+++ Extracted information

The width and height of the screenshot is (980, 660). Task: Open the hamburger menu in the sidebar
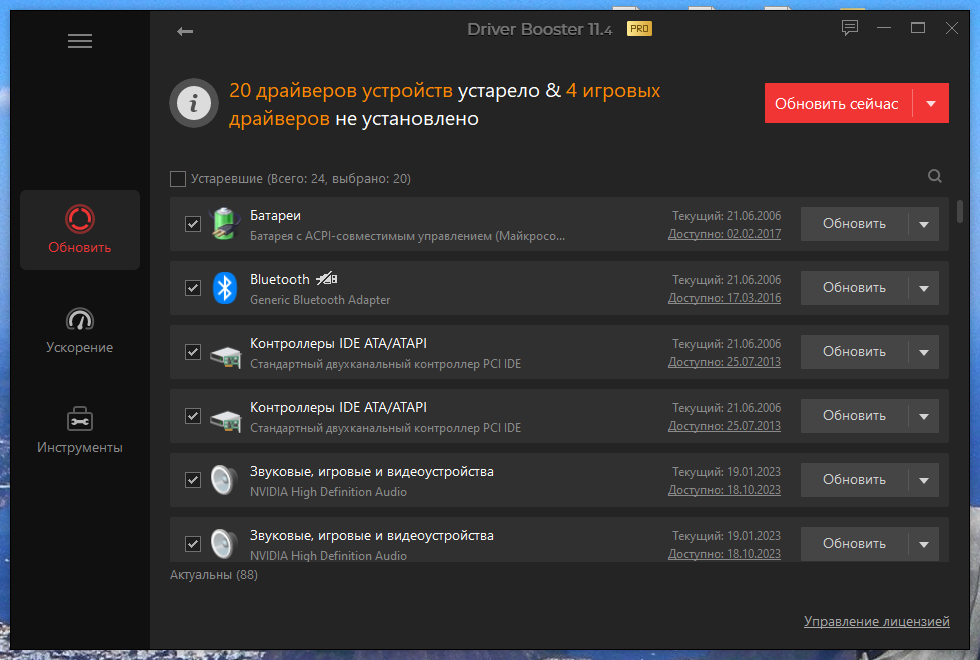80,41
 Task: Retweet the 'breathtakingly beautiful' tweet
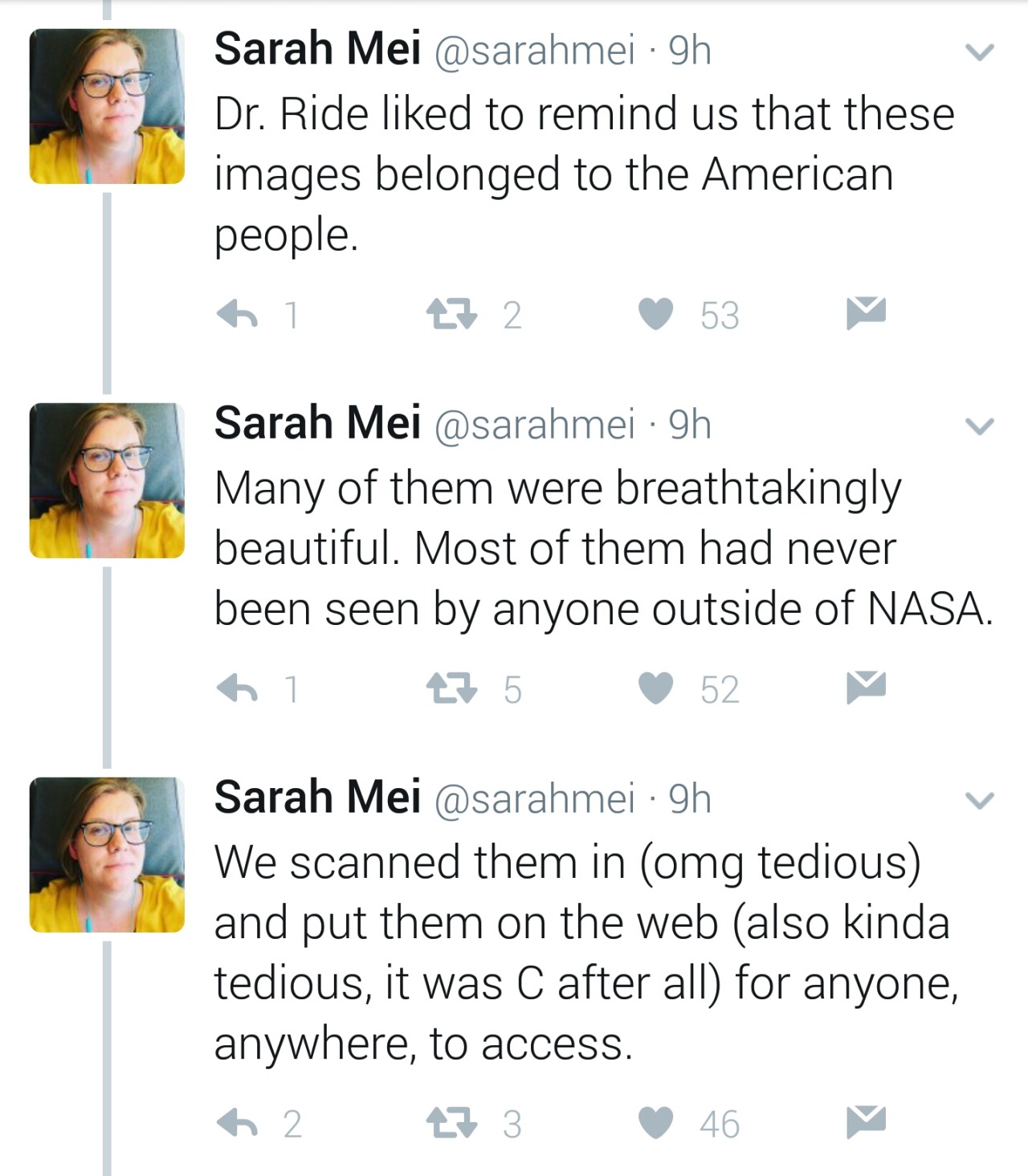pyautogui.click(x=450, y=688)
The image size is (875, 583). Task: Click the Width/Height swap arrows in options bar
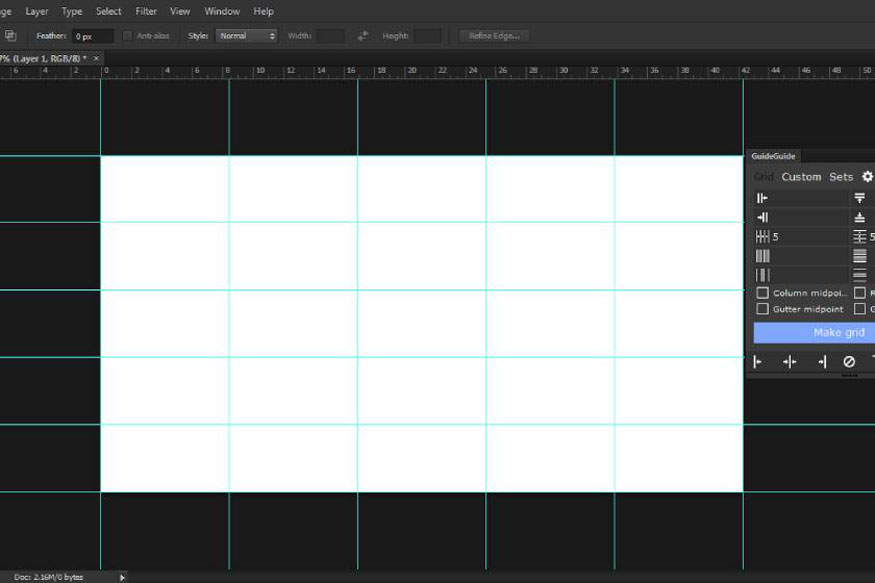click(x=362, y=35)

++++++

Output the records exactly, please. The pictures are not part of the copy.

The width and height of the screenshot is (980, 660). Task: Open the hamburger menu in the sidebar
80,41
 Task: Retweet the 'breathtakingly beautiful' tweet
pyautogui.click(x=450, y=688)
The image size is (875, 583). Task: Click the Width/Height swap arrows in options bar
click(x=362, y=35)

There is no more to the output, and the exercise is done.